Problem requirements: Identify every line in the items below that contains the word "computer". Copy each of those lines in full.

Records for this task:
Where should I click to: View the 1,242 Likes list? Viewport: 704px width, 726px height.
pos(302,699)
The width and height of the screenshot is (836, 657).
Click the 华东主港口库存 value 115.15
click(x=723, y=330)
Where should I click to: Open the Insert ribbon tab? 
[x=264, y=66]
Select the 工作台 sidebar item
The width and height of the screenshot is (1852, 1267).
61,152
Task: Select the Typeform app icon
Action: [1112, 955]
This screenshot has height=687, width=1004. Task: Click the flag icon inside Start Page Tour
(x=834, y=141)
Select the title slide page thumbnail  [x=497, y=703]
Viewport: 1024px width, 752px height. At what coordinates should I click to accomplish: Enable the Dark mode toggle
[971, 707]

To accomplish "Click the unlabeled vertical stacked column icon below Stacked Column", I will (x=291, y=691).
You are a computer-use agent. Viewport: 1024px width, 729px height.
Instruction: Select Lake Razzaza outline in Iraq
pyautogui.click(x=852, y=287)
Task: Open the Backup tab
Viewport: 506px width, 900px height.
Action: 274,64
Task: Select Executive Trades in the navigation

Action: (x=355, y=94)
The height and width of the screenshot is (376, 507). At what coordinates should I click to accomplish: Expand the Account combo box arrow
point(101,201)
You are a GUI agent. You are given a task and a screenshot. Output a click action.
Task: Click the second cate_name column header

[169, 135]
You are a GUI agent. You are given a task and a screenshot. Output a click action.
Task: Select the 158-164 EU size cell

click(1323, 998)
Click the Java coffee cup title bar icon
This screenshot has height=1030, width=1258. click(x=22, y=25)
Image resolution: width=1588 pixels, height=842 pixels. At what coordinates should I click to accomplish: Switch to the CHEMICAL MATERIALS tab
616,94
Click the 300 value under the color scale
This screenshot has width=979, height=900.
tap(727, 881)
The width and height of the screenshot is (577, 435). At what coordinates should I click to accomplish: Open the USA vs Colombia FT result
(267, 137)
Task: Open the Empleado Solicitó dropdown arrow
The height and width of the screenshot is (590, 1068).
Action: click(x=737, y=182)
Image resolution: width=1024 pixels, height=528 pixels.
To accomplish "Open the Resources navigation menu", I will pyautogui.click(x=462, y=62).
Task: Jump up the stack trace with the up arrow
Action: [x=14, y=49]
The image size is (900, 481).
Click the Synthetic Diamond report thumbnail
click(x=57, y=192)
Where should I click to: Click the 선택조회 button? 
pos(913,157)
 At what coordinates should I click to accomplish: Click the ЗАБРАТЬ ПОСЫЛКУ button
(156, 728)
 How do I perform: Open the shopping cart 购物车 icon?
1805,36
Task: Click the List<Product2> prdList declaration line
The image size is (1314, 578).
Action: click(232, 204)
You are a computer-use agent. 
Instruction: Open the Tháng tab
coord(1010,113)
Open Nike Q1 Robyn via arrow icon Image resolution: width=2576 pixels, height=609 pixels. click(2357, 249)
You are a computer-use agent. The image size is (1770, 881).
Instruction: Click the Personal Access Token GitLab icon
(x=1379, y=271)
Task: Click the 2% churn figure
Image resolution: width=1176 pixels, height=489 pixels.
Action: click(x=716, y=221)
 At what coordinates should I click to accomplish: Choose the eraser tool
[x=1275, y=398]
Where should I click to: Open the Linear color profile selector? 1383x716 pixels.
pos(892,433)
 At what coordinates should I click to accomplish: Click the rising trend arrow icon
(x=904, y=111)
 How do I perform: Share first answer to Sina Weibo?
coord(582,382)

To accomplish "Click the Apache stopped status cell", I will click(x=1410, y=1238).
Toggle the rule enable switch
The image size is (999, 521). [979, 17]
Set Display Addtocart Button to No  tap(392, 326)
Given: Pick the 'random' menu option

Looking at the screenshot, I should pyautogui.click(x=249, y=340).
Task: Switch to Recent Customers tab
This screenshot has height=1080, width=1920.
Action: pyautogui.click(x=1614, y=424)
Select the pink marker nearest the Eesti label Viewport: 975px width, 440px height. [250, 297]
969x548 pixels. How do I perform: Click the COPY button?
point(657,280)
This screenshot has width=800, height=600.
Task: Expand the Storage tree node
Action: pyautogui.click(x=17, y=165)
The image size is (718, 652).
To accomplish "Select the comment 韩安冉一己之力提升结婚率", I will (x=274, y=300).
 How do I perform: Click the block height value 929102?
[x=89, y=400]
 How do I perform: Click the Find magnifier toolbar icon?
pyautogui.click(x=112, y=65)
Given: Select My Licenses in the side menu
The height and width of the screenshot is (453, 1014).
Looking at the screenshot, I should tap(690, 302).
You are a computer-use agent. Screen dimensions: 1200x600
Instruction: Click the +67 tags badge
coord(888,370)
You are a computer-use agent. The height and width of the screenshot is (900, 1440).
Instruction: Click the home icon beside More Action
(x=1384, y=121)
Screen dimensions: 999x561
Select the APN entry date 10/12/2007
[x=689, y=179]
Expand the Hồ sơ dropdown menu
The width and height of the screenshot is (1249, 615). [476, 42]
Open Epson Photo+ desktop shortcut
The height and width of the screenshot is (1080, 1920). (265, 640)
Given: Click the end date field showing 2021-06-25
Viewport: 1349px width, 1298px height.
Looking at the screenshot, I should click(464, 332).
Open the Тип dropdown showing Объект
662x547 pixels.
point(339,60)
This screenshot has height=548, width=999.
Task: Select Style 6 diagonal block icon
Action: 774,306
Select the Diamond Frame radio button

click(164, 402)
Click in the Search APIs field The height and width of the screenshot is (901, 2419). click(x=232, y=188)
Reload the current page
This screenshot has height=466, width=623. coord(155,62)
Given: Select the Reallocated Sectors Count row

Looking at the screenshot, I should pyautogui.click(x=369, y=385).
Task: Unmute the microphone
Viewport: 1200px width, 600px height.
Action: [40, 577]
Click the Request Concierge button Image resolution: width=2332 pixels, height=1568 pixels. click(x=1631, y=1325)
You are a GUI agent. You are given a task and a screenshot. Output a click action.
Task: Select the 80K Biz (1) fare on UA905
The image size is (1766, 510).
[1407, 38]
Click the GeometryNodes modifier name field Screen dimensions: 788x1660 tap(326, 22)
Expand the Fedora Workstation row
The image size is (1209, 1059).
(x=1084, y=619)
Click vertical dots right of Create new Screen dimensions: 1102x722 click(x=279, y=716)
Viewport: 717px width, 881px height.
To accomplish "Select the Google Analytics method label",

Task result:
You are a computer-use agent. Viewport: 1024px width, 729px height.
You are a computer-use agent. 
You are a computer-use agent. The image size is (1770, 881).
You are a computer-use agent. Screen dimensions: 1200x600
You are a computer-use agent. The height and width of the screenshot is (900, 1440).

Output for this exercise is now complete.